I’m very sorry for responding off the cuff without reading the whole thread. I tried to edit this post, but I took so long about it (it didn’t help that my daughter is crying and I’m warming milk to feed her) that the 20-minute time limit passed.
Clearly, as Mr. Staples has said, you have misunderstood him. I am very relieved to find this, because frankly what you are saying is heresy. It’s not remotely close to a Christian theology of salvation.
You have bought into the false claim by some Protestants that if Jesus died for all of our sins then our cooperation with divine grace (except in the mere act of accepting His finished work) is irrelevant. This is the premise you should be challenging, not the premise that Jesus died for all our sins (which is a central truth of the Christian Faith).
If these Protestants were correct, it would follow that even our act of accepting Christ’s finished work was unnecessary. They essentially believe that we are saved by one easy work–accepting Christ’s sacrifice. This view is absurd and un-Biblical.

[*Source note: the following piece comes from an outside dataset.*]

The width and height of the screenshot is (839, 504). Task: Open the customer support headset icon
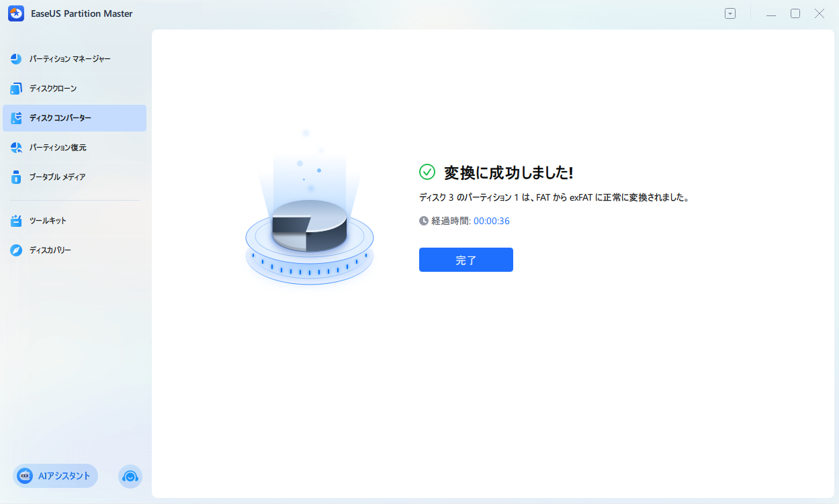[130, 476]
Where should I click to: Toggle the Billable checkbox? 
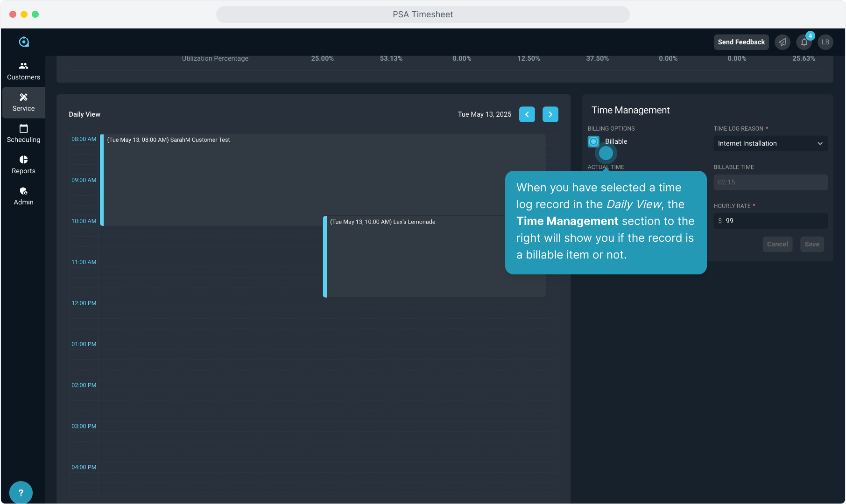click(x=593, y=141)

A more reasonable view is that of some Calvinists, who say that Christ died for all the elect by name. This doesn’t make our response unnecessary, but it does ensure that we will respond. In other words, once Christ has purchased us on the Cross, he then works in us by the Holy Spirit so that we repent, believe, do good works, etc. The problem with this view is that it implies one of two propositions:
- Christ did not die for everyone, which is morally repellent and contrary to Scripture and historic Christianity; or
- Everyone will be saved, which is an appealing proposition but is also contrary to Scripture (at least in the form “everyone inevitably will be saved” which is implied here).
What we need to question is the proposition that human and divine activity are an either/or. It seems to me that Scripture teaches that it’s a both/and. See Philippians 2–we are to work out our salvation because it is Christ who works in us. That is the key to your dilemma, I think.
I apologize to Mr. Staples for my premature and thoughtless response.